Prompted by an observation about the integral of exponential functions of the form $f(x)=\lambda\mathrm{e}^{\alpha x}$, we investigate the possibility to exactly integrate families of functions generated from a given function by scaling or by affine transformations of the argument using nonlinear generalizations of quadrature formulae.

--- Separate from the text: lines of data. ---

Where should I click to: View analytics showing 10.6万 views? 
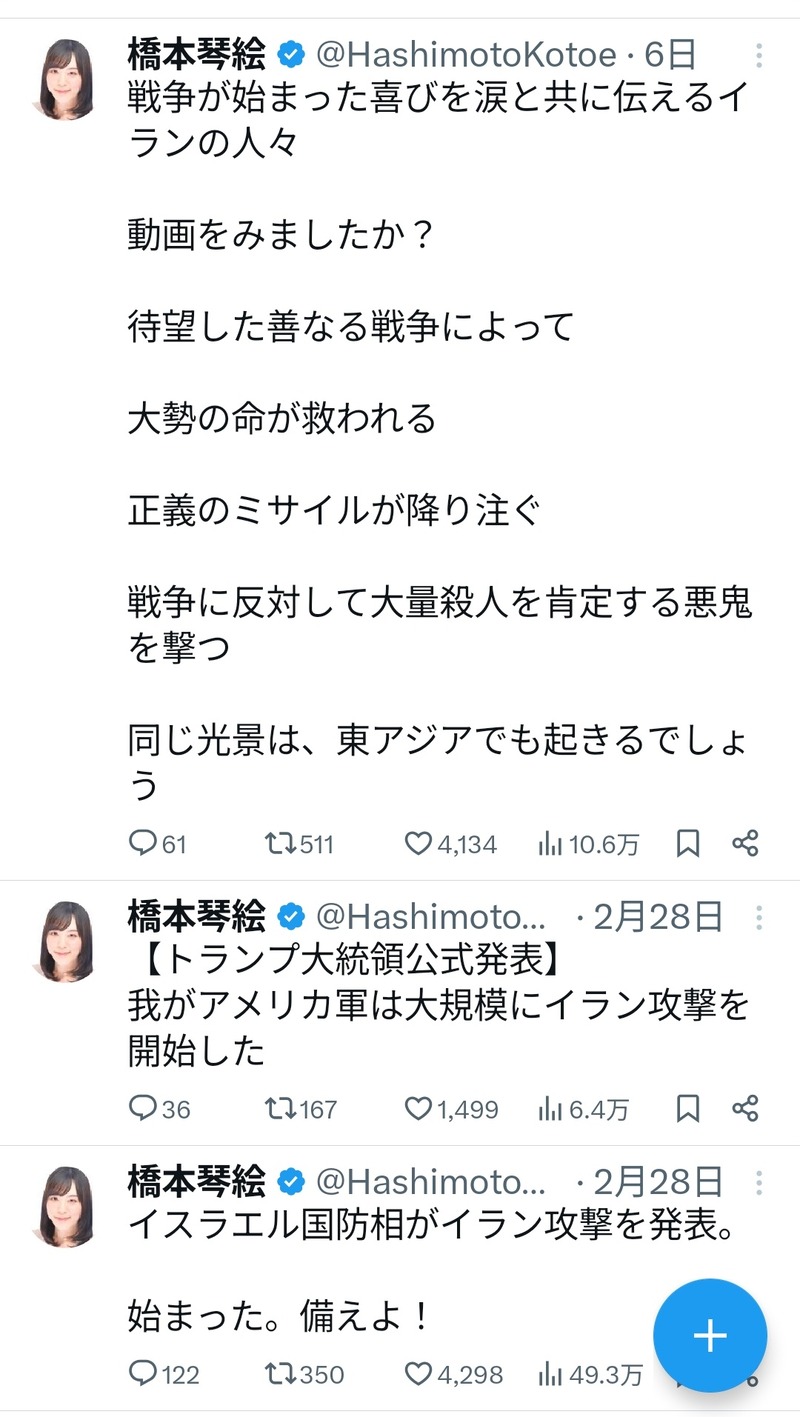(x=588, y=845)
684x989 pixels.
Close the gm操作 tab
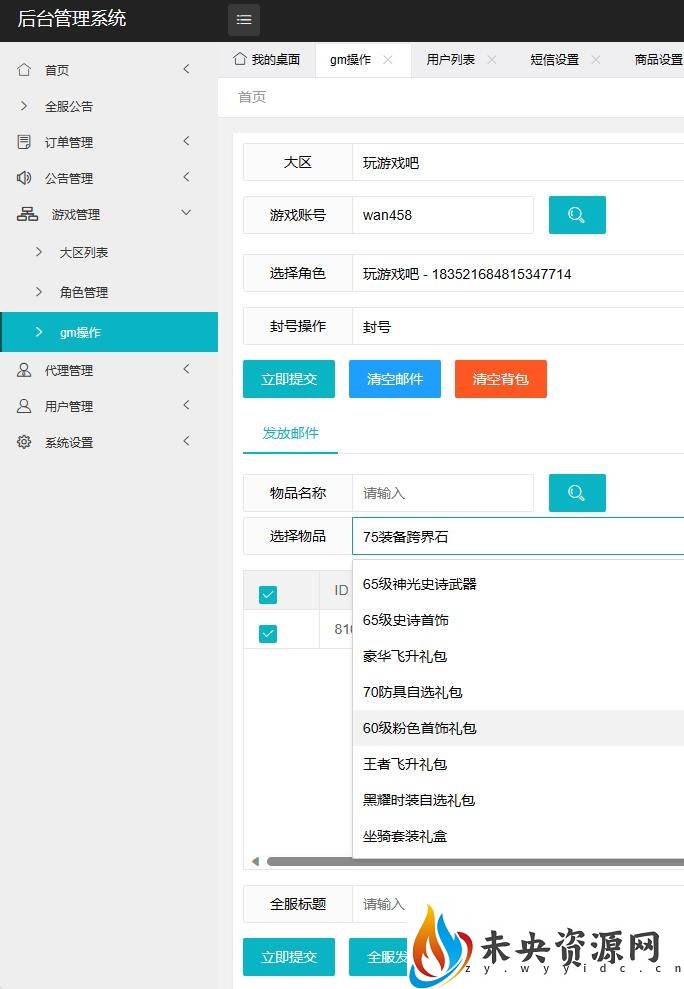388,60
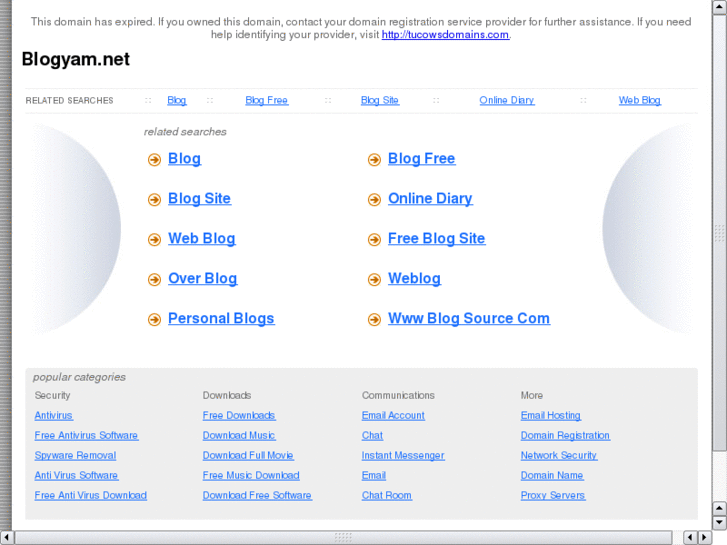Screen dimensions: 727x545
Task: Click the arrow icon beside Web Blog
Action: (x=154, y=240)
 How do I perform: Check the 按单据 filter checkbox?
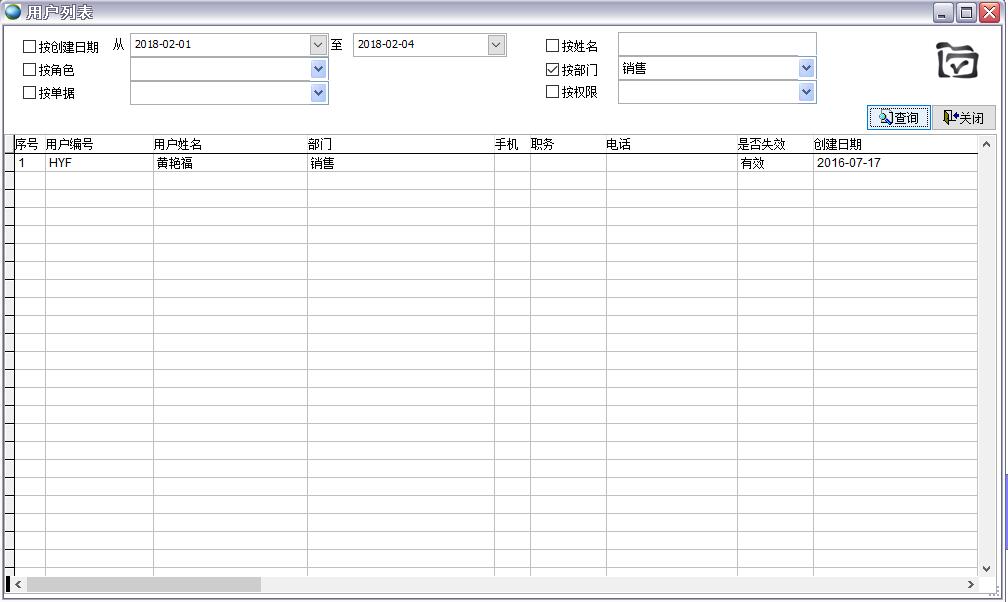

The main result of this paper is that such formulae can be explicitly constructed for a wide class of functions, and have the same accuracy as Newton-Cotes formulae based on the same nodes. We also show how Newton-Cotes formulae emerge as the linear case of our general formalism, and demonstrate the usefulness of the nonlinear formulae in the context of the Pad\'e-Laplace method of exponential analysis.

翻译：受形如 $f(x)=\lambda\mathrm{e}^{\alpha x}$ 的指数函数积分的观察启发，本文研究了通过求积公式的非线性推广，精确积分由给定函数经缩放或自变量仿射变换生成的函数族的可能性。本文主要结果表明，此类公式可针对广泛的函数类显式构造，并具有与基于相同节点的牛顿-柯特斯公式同等的精度。同时，我们揭示了牛顿-柯特斯公式如何作为本一般化形式体系的线性特例出现，并论证了非线性公式在指数分析中的帕德-拉普拉斯方法中的应用价值。